Burić, however, is by no means joking. A painter who, like him, took his first and basic steps towards the German expressionist group “Most” (The Bridge), such a painter doesn't make jokes.
Instead, he carries out his operations to the end, and that is precisely why each of his human-like cows, i.e. all these "minotaurs" (if you agree to call them that, following the example of the ancient Greeks), is psychologically fully equipped, approximately as humans are. However, when he attributed to them an undoubtedly human individuality, Burić made sure to classify these creatures in his own way - and this is another of his ingenuity: because, of course, he does not classify them into herds, he arranges them in a kind of series, and these are, again, endless series, which should make it clear that this is a process that can hardly be stopped. It is, therefore, an endless repetition, so we would simply think that it is an obsession (which is the case) and that it all turns into monotony, but that is not the case at all, because here (namely, in this obsession) is contained a completely exact (and probably very original) method that this painter discovered in order to use it to define the world, a world that, if I may say so, has exhausted its self-esteem to the critical extent that it raises its horns exactly in the place designated for a star.

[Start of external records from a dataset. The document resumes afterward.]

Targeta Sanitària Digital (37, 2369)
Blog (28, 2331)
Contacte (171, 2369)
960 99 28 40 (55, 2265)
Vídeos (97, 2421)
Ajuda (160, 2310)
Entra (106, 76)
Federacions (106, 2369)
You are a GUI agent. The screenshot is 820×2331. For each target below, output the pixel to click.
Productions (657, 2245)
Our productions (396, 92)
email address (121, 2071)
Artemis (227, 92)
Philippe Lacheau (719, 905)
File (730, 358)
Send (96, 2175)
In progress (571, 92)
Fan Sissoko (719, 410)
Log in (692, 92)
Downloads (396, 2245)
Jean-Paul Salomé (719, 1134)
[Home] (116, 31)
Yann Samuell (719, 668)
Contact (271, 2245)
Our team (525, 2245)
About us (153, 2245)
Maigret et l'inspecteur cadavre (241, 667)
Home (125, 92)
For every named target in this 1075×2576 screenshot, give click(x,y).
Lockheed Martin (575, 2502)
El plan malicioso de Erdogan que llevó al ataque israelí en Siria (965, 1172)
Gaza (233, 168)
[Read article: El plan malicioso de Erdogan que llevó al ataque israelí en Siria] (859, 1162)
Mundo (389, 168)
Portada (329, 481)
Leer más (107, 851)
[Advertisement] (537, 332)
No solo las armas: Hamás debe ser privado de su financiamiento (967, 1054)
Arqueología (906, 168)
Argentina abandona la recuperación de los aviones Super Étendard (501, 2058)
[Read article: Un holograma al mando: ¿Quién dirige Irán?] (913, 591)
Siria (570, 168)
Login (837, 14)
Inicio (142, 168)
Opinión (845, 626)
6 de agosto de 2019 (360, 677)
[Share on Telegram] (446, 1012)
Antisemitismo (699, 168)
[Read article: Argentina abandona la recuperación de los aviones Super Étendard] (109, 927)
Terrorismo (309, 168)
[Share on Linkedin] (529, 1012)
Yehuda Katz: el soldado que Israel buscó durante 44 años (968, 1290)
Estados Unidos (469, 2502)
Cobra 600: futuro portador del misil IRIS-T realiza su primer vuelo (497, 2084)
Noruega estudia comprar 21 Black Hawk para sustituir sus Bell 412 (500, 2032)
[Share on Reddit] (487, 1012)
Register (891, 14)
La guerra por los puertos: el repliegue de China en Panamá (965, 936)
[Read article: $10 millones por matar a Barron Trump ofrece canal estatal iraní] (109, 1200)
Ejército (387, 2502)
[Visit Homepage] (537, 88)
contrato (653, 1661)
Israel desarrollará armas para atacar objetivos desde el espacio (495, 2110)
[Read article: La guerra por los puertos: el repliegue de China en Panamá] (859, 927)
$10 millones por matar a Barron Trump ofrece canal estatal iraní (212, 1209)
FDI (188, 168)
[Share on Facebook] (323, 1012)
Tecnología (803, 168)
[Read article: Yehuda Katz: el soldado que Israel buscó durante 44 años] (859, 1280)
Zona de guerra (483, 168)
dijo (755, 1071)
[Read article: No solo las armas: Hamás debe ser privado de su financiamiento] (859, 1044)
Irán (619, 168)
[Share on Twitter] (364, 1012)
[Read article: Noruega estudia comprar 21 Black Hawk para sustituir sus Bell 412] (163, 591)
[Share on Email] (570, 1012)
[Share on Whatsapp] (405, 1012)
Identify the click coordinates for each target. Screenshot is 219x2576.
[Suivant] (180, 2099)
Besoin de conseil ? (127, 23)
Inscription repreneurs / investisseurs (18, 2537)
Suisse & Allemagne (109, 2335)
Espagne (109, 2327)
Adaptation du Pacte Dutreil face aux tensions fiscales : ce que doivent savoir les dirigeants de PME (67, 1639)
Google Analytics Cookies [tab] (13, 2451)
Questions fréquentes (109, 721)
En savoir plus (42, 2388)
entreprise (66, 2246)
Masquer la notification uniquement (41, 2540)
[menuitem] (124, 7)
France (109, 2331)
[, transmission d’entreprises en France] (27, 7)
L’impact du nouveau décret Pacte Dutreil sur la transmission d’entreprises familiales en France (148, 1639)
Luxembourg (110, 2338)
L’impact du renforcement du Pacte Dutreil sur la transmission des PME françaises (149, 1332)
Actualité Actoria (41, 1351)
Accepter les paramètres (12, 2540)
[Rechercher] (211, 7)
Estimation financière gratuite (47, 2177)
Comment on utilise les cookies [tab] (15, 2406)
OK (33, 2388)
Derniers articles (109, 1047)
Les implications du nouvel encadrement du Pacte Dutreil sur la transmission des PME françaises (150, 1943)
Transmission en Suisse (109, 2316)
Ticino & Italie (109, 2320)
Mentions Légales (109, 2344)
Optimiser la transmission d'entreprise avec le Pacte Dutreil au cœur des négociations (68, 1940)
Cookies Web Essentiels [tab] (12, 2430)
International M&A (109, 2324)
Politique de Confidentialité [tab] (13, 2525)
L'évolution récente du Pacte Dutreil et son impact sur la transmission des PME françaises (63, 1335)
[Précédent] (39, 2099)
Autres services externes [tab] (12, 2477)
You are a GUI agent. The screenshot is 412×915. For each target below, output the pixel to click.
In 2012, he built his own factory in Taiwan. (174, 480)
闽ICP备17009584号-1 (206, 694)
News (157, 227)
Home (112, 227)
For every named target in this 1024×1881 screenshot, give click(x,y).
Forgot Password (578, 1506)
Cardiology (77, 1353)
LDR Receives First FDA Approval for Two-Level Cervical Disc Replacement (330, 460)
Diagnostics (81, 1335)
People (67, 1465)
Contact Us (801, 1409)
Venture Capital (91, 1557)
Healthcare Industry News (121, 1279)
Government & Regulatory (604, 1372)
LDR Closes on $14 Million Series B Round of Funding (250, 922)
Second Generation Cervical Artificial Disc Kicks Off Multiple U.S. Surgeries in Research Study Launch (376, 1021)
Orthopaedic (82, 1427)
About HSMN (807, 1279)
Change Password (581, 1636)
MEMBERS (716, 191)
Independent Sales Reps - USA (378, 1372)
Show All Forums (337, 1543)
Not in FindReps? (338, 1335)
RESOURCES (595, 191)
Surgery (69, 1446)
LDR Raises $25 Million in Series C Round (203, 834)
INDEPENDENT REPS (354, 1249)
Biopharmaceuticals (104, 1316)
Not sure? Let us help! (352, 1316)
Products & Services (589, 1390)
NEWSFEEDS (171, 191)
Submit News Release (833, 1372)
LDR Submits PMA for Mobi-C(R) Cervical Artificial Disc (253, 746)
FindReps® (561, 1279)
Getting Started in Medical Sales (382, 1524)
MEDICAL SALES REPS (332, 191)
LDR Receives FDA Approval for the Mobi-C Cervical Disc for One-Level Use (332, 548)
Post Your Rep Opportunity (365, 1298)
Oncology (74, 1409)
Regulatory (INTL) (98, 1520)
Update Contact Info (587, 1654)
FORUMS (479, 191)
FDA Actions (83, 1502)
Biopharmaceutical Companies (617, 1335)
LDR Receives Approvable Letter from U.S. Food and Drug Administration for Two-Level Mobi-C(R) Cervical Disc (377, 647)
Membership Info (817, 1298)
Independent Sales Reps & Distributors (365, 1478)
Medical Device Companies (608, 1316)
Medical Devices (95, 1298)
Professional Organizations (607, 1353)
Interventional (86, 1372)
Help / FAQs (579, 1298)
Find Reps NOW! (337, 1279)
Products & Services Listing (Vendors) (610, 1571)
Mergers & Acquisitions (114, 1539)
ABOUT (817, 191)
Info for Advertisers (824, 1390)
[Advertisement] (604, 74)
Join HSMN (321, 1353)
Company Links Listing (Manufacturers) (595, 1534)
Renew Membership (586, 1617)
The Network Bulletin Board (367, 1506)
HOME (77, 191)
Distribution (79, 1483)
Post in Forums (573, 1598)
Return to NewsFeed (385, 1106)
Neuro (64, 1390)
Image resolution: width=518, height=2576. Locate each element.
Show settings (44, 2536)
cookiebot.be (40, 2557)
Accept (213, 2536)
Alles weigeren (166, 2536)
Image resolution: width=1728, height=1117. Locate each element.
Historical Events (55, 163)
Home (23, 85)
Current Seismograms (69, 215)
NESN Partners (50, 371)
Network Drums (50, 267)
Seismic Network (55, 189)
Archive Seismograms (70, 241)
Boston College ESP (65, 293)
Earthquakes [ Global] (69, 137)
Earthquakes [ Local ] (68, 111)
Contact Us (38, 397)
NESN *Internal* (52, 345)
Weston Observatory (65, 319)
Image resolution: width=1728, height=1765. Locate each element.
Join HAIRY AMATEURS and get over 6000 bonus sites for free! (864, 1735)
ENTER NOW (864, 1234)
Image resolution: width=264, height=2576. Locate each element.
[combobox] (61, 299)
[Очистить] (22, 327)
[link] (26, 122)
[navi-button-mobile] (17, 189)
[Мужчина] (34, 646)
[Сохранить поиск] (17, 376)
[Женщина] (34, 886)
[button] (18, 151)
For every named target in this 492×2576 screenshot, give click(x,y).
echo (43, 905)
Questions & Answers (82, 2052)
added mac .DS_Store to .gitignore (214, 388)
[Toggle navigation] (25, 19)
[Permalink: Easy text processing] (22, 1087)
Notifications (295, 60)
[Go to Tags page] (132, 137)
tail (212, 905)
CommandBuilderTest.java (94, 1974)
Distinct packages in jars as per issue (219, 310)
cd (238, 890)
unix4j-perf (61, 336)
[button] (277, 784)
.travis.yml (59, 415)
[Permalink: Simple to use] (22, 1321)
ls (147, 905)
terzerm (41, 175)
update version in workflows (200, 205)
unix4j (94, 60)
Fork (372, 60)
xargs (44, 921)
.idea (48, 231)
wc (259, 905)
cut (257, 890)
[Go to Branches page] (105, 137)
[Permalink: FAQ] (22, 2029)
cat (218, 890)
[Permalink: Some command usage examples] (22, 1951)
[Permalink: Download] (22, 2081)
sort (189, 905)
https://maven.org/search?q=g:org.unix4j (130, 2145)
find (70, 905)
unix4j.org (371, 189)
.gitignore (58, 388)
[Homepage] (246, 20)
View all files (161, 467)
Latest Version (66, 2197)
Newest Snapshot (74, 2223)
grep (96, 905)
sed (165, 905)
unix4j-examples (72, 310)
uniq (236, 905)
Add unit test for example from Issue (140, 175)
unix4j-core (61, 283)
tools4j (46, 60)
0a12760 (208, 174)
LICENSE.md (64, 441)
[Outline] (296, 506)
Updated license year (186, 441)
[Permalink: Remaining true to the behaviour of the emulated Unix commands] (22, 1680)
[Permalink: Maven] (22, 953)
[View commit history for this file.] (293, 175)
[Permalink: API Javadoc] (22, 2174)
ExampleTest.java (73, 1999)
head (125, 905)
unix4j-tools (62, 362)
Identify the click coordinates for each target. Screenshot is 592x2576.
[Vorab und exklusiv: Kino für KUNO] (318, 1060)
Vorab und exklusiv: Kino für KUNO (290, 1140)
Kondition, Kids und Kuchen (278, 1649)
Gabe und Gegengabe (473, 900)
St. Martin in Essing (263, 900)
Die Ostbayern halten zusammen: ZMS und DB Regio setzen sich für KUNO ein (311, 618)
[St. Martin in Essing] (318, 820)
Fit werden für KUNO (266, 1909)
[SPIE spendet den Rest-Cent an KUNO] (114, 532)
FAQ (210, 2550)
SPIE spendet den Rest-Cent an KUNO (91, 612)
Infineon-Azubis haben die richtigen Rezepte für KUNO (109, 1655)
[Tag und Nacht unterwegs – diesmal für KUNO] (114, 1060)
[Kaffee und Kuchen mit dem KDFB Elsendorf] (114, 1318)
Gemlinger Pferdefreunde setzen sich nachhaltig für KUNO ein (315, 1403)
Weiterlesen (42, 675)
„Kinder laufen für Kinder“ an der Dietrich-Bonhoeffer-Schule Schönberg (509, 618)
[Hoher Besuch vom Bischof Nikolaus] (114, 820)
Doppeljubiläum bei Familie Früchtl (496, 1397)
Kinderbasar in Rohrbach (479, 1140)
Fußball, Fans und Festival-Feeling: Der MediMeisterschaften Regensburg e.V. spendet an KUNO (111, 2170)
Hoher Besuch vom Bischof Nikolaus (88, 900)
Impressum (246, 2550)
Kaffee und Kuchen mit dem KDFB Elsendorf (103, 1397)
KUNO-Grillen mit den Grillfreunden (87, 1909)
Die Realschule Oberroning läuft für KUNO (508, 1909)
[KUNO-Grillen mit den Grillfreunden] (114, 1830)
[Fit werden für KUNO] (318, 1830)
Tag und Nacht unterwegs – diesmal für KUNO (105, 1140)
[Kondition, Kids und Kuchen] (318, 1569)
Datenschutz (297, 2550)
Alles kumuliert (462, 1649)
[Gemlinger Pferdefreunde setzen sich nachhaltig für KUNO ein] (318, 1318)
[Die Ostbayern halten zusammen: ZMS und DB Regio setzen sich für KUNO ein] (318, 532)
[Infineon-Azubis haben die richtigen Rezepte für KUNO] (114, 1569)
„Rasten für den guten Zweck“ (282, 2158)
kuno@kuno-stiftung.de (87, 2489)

So, okay, what happens next with this double portrait and its two-faced head?
What could be the evolution of the modern minotaur? In Burić's artistic perception, as we see, this double being and this two-faced head, apparently (that is to say, to our eyes) transforms into an almost completely abstract composition, in which, as far as I can see, a pure state remains sedimented, which we could call a state of precise nostalgia. And a kind of visual mathematics was, in fact, required, as a condition sine qua non (and Burić worked on it for years) in order to sediment a state of precise nostalgia from that double portrait and install an imaginary bridge in it (we mention the bridge for the second time, although it is not visible) through which a connection is established with an abstract atmosphere and a homeland of the same kind, and in which, as we see, figures and beings are merged with their, also, abstract, landscape - and through which (so, once again: bridge!) this artist, from the artistic definition we were talking about a moment ago, moved into visual poetry.
In other words, Burić, thanks to this, became a poet. As he did with the “metaphysical portrait of the mother” (as he calls it Ljiljana Karadzic) became a poet and Krsto Andrijašević, to add it to this text, and in doing so, he has shown that he had more artistic luck than, for example, Filip Latinović, who, while working on a portrait of his mother, increasingly discovers that he is painting a parrot.